Let’s talk Alpha folks.

No doubt you’ve seen the billboards around town about it. Or maybe you’ve heard about it from a friend or co-worker. Or maybe you have absolutely no idea what I’m talking about. In any case, let me tell you about my short but very fruitful encounter with Alpha this past weekend.

My first encounter with Alpha took place last fall at a friends’ house. I was sent an invitation to it via email and was told there would be food (let’s be real here, I had said “YES” before I even read the rest of the invitation) as well as a short video followed by a discussion in a small group.  All we who were invited were told was that we would be learning about the basics of Christianity and that all would be welcome, no matter where we were on our faith journey.

In a nutshell this is what Alpha is: An informal and casual environment for people of all walks of faith and all backgrounds to engage with other people about what it means to be a Christian.

Looking back, it was an incredible experience. The food was delicious, the videos were inspiring and easy to understand, and the conversations we had were thought-provoking, not superficial or mundane. I LIVE for conversations like this! These are the kinds of discussions I WISH I had with my family and friends!

The weeks flew by and I was legit bummed when it was over, but I had gained SO much insight and perspective about Christianity that I had never bothered previously to explore or consider. And did I mention the food???

More than just a random visit

Fast forward to a year later (just about a month ago) and I’m in the midst of emailing a woman named Kathy, who works at a parish in the Archdiocese of Detroit called Our Lady of Good Counsel. I told her I had felt compelled to visit OLGC since this summer and would it be okay to go to the Church for mass one day over the weekend, pretty please?

Before I tell you her response, you may be wondering why *this parish? It’s actually a long story but I will say most TOB-addicted peeps such as myself have most likely heard of the pastor, Fr John Riccardo. I would encourage you to visit their website or their YouTube page and just explore. Guaranteed you’ll find something that makes you think, “Whoa. What did he just say? That’s different.”

Back to my email convo with Kathy…

Can I visit? Well the answer was of course affirmative. But the noteworthy part was this: There was an Alpha retreat taking place that Saturday and she invited me to join.

I replied back with a resounding “YES! Sign me up!” Clearly, God wanted me there for a reason.  But for what reason exactly, I wasn’t so sure.


Community, Connection and Christ at the Center

There’s not nearly enough space to discuss how the Holy Spirit was moving within me the entire weekend. But let me just say, it was palpable. Much of it was felt at the retreat but assuredly the entire weekend was full of God-incidences.

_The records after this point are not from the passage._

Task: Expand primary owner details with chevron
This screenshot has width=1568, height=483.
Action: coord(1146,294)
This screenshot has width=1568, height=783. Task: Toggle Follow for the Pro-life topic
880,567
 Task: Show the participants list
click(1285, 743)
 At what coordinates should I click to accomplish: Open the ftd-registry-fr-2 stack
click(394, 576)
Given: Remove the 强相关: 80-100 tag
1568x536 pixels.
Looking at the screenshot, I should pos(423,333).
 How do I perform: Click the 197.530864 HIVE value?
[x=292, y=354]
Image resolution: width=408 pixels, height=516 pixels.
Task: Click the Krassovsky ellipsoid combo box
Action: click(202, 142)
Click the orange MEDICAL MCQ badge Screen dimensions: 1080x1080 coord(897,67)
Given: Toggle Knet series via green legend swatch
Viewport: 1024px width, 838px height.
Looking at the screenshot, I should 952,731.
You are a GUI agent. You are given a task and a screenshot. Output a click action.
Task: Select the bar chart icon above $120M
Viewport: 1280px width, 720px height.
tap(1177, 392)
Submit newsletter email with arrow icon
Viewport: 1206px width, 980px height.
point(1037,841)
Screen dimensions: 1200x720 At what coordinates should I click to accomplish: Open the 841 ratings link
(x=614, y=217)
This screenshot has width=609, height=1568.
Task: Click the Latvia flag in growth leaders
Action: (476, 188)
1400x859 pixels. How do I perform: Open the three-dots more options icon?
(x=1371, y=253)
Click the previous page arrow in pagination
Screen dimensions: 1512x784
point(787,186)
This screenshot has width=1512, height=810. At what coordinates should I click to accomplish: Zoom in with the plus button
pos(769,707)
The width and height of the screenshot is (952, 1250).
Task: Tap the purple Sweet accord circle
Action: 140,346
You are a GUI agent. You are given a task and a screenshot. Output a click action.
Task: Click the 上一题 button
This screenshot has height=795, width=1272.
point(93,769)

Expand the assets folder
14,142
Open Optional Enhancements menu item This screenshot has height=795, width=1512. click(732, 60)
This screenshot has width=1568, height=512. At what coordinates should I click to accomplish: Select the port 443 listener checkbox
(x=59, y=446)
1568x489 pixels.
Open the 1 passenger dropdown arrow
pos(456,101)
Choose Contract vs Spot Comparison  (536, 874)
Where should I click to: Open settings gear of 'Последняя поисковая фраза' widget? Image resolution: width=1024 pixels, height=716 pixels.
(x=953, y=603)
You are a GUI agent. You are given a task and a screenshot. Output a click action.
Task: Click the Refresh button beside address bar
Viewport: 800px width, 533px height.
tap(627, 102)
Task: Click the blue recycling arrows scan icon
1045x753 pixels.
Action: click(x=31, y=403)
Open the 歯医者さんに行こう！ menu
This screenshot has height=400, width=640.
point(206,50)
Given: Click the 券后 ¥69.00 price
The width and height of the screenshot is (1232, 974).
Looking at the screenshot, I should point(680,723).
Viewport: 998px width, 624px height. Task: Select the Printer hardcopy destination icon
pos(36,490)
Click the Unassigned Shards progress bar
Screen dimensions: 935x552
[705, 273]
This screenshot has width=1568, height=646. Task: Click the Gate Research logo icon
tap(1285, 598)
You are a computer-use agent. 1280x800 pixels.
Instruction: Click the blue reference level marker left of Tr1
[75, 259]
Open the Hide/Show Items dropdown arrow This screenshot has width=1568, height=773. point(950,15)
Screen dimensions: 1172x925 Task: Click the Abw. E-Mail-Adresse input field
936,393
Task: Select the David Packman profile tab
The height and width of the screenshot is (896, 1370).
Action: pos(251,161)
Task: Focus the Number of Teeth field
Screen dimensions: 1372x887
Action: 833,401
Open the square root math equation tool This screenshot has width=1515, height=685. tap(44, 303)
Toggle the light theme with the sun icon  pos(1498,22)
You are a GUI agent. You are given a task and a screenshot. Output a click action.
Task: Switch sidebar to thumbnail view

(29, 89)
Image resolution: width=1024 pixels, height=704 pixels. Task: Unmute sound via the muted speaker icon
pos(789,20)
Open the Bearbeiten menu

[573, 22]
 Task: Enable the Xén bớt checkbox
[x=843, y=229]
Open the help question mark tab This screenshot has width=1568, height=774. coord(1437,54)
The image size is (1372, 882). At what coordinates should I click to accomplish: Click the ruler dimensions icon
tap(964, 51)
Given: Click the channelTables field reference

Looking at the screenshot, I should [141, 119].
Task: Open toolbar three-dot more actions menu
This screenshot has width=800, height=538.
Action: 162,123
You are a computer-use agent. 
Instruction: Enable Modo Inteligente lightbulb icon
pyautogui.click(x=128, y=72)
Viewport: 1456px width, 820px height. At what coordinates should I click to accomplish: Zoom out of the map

The retreat itself was less than 8 hours but even in this short period of time, I felt an immediate connection with the people there. While I didn’t have a solid outline of the schedule, I had a general idea of what to expect given the typical Alpha schedule. But I also knew we would conclude with the opportunity to have people pray over us individually, which is such a unique and powerful experience.

In fact, my first real experience of someone praying over me occurred at a retreat just a few months ago. The gentleman who did it? An OLGC employee. Hence, one of the many connections I felt to visit this place.

After introducing myself as the “Clevelander just visiting,” I immediately felt welcomed by a table of 7 other folks. Normally, I’m pretty outgoing and can be quite chatty, but I felt a sense to just observe and quiet myself. I did talk, but only when I felt the Spirit calling me to. I mostly heard the Spirit say, Just listen and allow these people to teach YOU something. You are here for a reason. Let me reveal it to you.

When the Holy Spirit talks, you listen.

Just as my first experience with Alpha went, the conversations were profound and insightful. Just a few things of what I heard:

  • The significant growth individually and collectively in just the 7 weeks this particular group had been meeting
  • Their struggles with having faith and raising a family in our current culture
  • The difficult of having friends and family members who don’t agree with their particular views
  • The suffering and sickness of family members and children and how they were able to get through it
  • The balance of marriage and career and as well as being an example of the faith to their children
  • How to pray to the Holy Spirit for wisdom, for knowledge and for the right words to speak and the right actions to take in order to lead others closer to Christ

One word kept coming back to me as I listened: Community. Here in front of me I had the privilege of observing community in action. I’m not sure if they realized it, but they were essentially evangelizing to each other by sharing all of these stories. And this was just one afternoon!  I think they’re on the verge of calling each other friends rather than just acquaintances. And isn’t that what forms a community? People who may be on different parts of a spiritual journey but have a common goal of sanctification and living in eternity with God?

By the end of the weekend, I truly feel God called me there to be something that I have failed at for the past year:  A witness. A real live, public witness. I talk a good game, but in the end, do I really live this out? Do people look at me and talk to me and think, “That’s a witness. That’s a person unashamed of placing her trust in God.”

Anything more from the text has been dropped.